Back in the days of the Homebrew Computer Club, data comms were difficult. The only way to get online from home was over the phone, and that was limited by immutable laws of physics to glacially slow rates. Then, the Data Fairy turned up and waved her magic wand, Claude Shannon found himself in a sequined ballgown and we had megabits down the line. "Aw, that was nothing" said the Fairy — and as if by magic the phone line was joined by the cable TV, electricity supply and the airwaves as conduits that could carry more data in a second than a tribe of monkeys could type in a lifetime.
But now it's getting silly. I mean, the gas main? Apparently so — details are scarce and the company concerned hasn't done much more but say they think it's possible, but by squirting Ultrawideband radio signals down copper gas pipes you can deliver the Internet alongside the therms. The good bit is that because the stuff is underground you can use a lot more power without breaking the rules — although how you stop the interference leaking out of the gas cooker is a bit beyond me.

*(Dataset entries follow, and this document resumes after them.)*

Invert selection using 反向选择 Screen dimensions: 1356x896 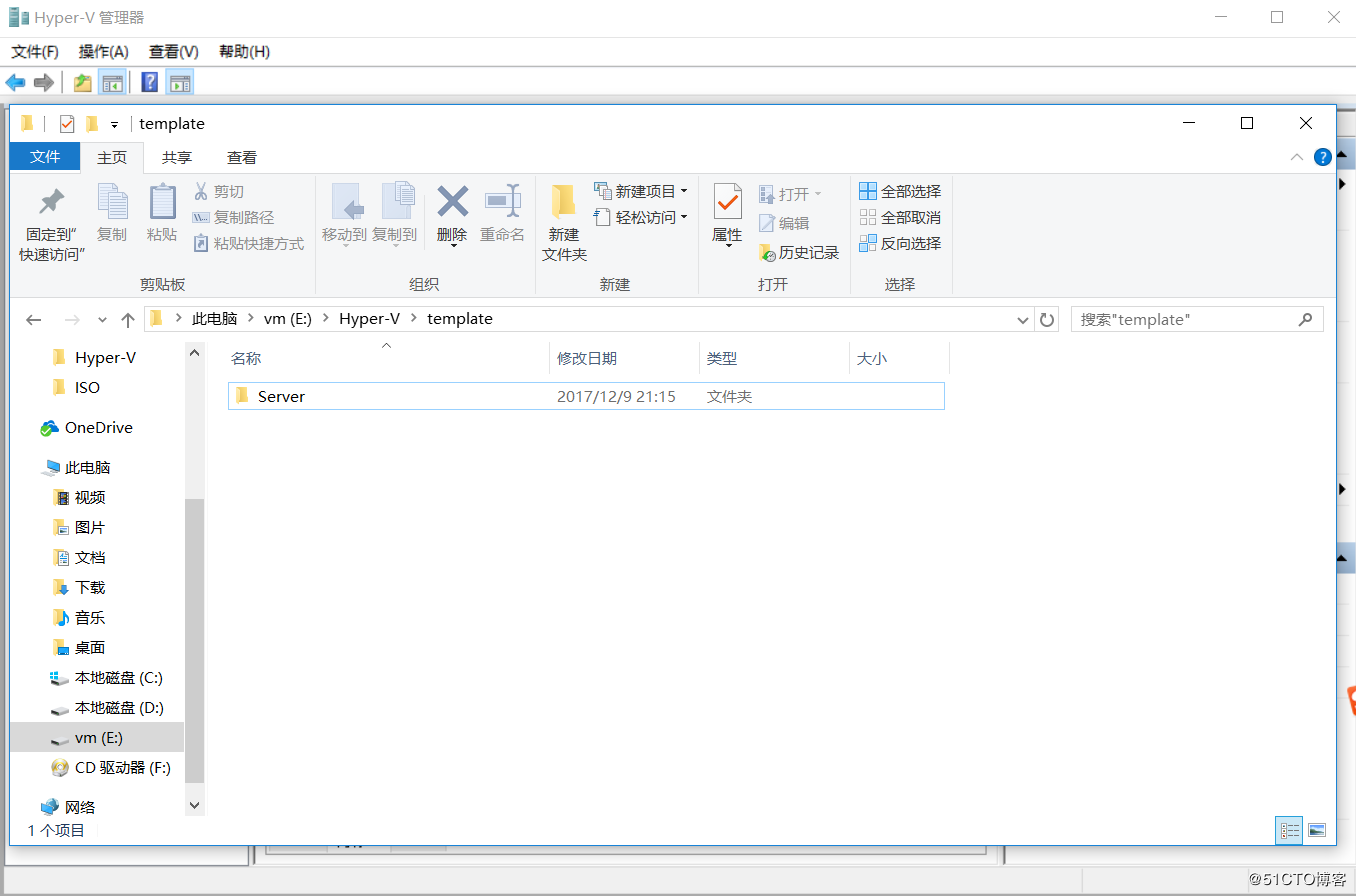pos(901,243)
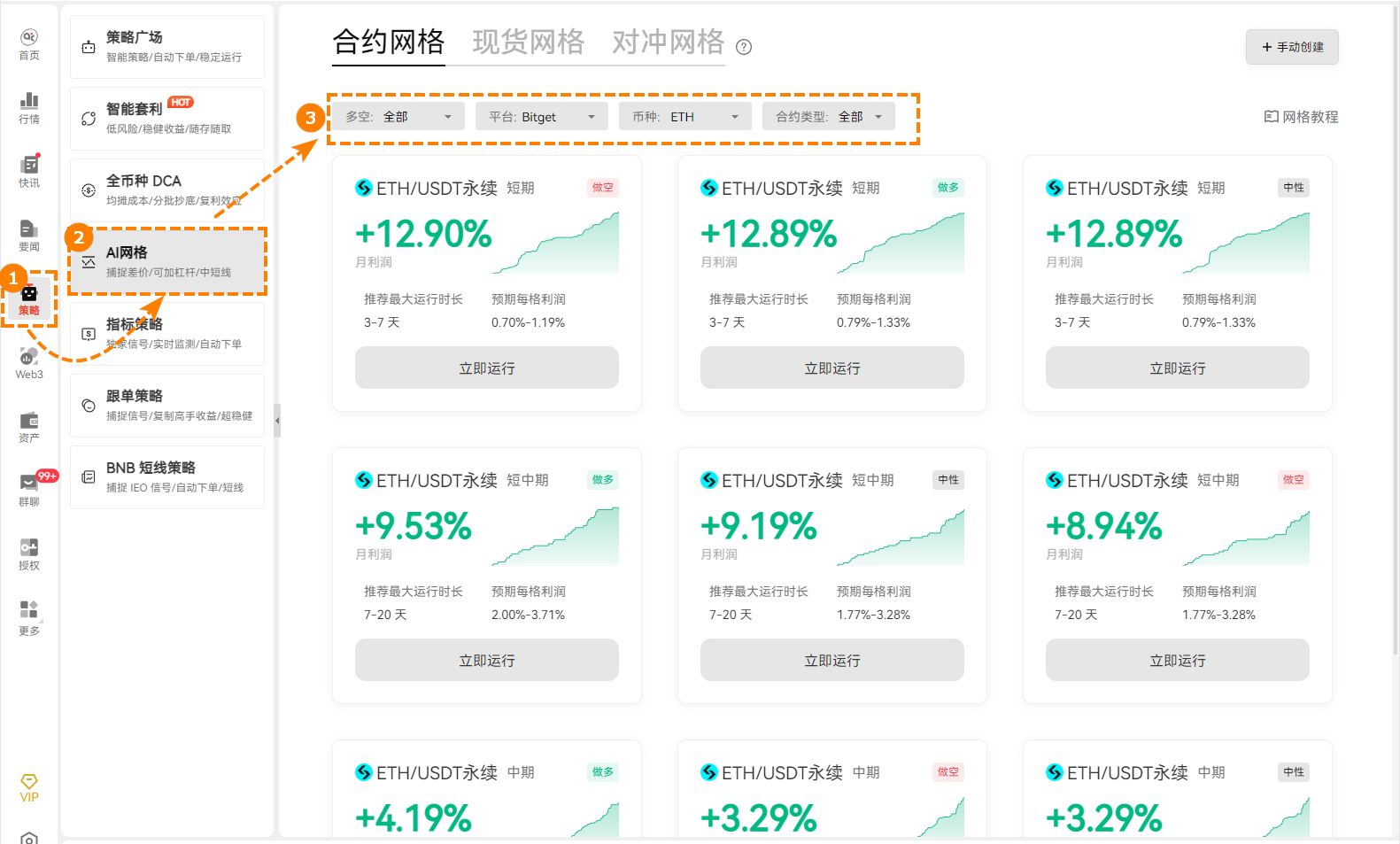
Task: Click the 手动创建 create button
Action: [1291, 47]
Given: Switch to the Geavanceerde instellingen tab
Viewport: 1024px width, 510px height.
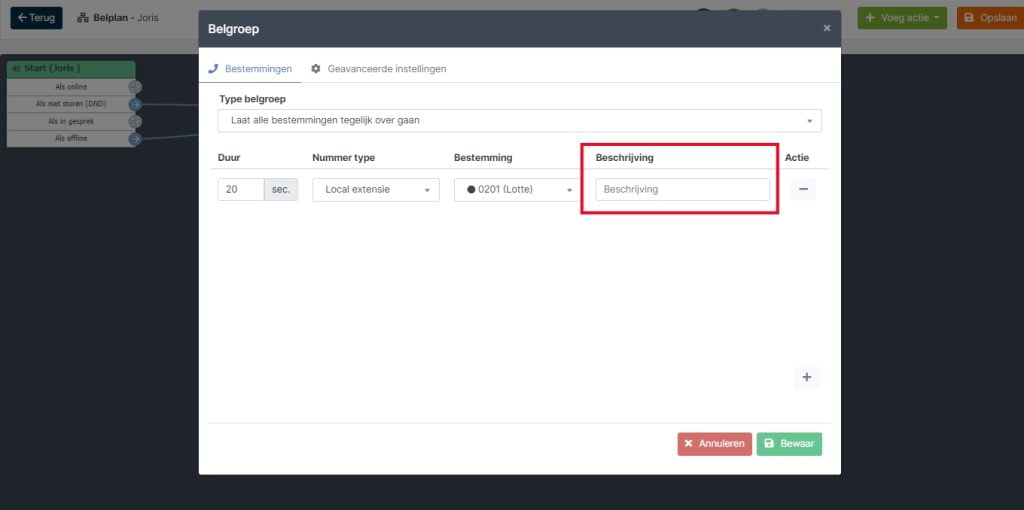Looking at the screenshot, I should (379, 69).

It also makes one wonder if you can heat up the milk on a token ring, whether the pilot project runs a risk of being blown out if the window gets left open and whether flame wars will ever be entirely safe again.
And if the gas system can be used for data, what does that leave untapped? Sewerage? No, people have got there already — there are proposals to get fibre to the home by running it through existing pipes, thus avoiding the expense of digging up the streets all over again. And which pipes are the safest and easiest to use? That's right. Gigabits to the bowl. It even turns out that the system is called Sh… well, it rhymes with Hitnet, within the industry.
They don't really send the data, of course. They just go through the motions…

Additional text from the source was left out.